• [Problem statement] The full set of records must be returned exactly, character for character.

*** Data supplied Section Begins ***

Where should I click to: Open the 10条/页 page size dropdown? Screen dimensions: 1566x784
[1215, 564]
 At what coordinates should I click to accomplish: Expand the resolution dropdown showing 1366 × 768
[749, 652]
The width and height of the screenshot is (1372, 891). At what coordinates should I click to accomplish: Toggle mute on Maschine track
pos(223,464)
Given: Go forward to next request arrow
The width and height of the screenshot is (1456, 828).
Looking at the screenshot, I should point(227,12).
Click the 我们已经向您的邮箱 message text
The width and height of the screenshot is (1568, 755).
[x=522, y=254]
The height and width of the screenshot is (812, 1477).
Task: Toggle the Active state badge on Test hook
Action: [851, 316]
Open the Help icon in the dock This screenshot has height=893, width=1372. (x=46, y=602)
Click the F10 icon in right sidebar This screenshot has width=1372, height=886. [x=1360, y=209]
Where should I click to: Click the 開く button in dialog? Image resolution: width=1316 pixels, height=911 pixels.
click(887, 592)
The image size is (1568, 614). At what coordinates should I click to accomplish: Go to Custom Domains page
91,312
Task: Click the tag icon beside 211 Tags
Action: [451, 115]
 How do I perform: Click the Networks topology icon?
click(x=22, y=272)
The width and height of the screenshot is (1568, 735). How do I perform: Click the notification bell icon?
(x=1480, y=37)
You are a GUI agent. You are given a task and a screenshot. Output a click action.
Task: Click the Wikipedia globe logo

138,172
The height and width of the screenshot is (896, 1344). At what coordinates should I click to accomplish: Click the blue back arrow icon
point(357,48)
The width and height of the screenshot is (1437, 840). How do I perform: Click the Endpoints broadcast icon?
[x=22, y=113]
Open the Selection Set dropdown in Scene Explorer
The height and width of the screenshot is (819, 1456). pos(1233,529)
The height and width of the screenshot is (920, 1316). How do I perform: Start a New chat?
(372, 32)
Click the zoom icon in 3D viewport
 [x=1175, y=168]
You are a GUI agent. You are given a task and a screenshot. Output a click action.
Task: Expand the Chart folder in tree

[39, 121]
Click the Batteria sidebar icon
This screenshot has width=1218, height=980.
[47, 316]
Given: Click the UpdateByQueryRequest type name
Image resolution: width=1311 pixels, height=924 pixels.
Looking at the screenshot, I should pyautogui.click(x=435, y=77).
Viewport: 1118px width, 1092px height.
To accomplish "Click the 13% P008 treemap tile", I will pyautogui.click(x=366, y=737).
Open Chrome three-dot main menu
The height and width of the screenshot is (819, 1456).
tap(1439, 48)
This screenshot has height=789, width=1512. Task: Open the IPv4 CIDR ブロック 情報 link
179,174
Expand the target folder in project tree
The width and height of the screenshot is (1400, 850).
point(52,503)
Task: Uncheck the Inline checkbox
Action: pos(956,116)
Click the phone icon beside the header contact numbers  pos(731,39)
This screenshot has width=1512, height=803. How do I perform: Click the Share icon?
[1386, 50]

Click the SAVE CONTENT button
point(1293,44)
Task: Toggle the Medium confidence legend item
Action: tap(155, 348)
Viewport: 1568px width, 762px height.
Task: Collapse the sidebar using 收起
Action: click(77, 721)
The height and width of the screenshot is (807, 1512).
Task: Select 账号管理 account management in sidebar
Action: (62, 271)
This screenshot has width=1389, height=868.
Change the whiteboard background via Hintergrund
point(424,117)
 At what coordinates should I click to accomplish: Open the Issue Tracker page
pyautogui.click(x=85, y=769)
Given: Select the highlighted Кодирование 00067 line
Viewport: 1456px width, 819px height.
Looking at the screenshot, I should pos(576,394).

*** Data supplied Section Ends ***

• [Result of the exercise]
Where should I click to: Open the 10条/页 page size dropdown? Screen dimensions: 1566x784
[1215, 564]
 At what coordinates should I click to accomplish: Expand the resolution dropdown showing 1366 × 768
[749, 652]
The width and height of the screenshot is (1372, 891). At what coordinates should I click to accomplish: Toggle mute on Maschine track
pos(223,464)
Given: Go forward to next request arrow
The width and height of the screenshot is (1456, 828).
Looking at the screenshot, I should point(227,12).
Click the 我们已经向您的邮箱 message text
The width and height of the screenshot is (1568, 755).
[x=522, y=254]
The height and width of the screenshot is (812, 1477).
Task: Toggle the Active state badge on Test hook
Action: [851, 316]
Open the Help icon in the dock This screenshot has height=893, width=1372. (x=46, y=602)
Click the F10 icon in right sidebar This screenshot has width=1372, height=886. [x=1360, y=209]
Where should I click to: Click the 開く button in dialog? Image resolution: width=1316 pixels, height=911 pixels.
click(887, 592)
The image size is (1568, 614). At what coordinates should I click to accomplish: Go to Custom Domains page
91,312
Task: Click the tag icon beside 211 Tags
Action: [451, 115]
 How do I perform: Click the Networks topology icon?
click(x=22, y=272)
The width and height of the screenshot is (1568, 735). How do I perform: Click the notification bell icon?
(x=1480, y=37)
You are a GUI agent. You are given a task and a screenshot. Output a click action.
Task: Click the Wikipedia globe logo

138,172
The height and width of the screenshot is (896, 1344). At what coordinates should I click to accomplish: Click the blue back arrow icon
point(357,48)
The width and height of the screenshot is (1437, 840). How do I perform: Click the Endpoints broadcast icon?
[x=22, y=113]
Open the Selection Set dropdown in Scene Explorer
The height and width of the screenshot is (819, 1456). pos(1233,529)
The height and width of the screenshot is (920, 1316). How do I perform: Start a New chat?
(372, 32)
Click the zoom icon in 3D viewport
 [x=1175, y=168]
You are a GUI agent. You are given a task and a screenshot. Output a click action.
Task: Expand the Chart folder in tree

[39, 121]
Click the Batteria sidebar icon
This screenshot has width=1218, height=980.
[47, 316]
Given: Click the UpdateByQueryRequest type name
Image resolution: width=1311 pixels, height=924 pixels.
Looking at the screenshot, I should pyautogui.click(x=435, y=77).
Viewport: 1118px width, 1092px height.
To accomplish "Click the 13% P008 treemap tile", I will pyautogui.click(x=366, y=737).
Open Chrome three-dot main menu
The height and width of the screenshot is (819, 1456).
tap(1439, 48)
This screenshot has height=789, width=1512. Task: Open the IPv4 CIDR ブロック 情報 link
179,174
Expand the target folder in project tree
The width and height of the screenshot is (1400, 850).
point(52,503)
Task: Uncheck the Inline checkbox
Action: pos(956,116)
Click the phone icon beside the header contact numbers  pos(731,39)
This screenshot has width=1512, height=803. How do I perform: Click the Share icon?
[1386, 50]

Click the SAVE CONTENT button
point(1293,44)
Task: Toggle the Medium confidence legend item
Action: tap(155, 348)
Viewport: 1568px width, 762px height.
Task: Collapse the sidebar using 收起
Action: click(77, 721)
The height and width of the screenshot is (807, 1512).
Task: Select 账号管理 account management in sidebar
Action: (62, 271)
This screenshot has width=1389, height=868.
Change the whiteboard background via Hintergrund
point(424,117)
 At what coordinates should I click to accomplish: Open the Issue Tracker page
pyautogui.click(x=85, y=769)
Given: Select the highlighted Кодирование 00067 line
Viewport: 1456px width, 819px height.
Looking at the screenshot, I should pos(576,394).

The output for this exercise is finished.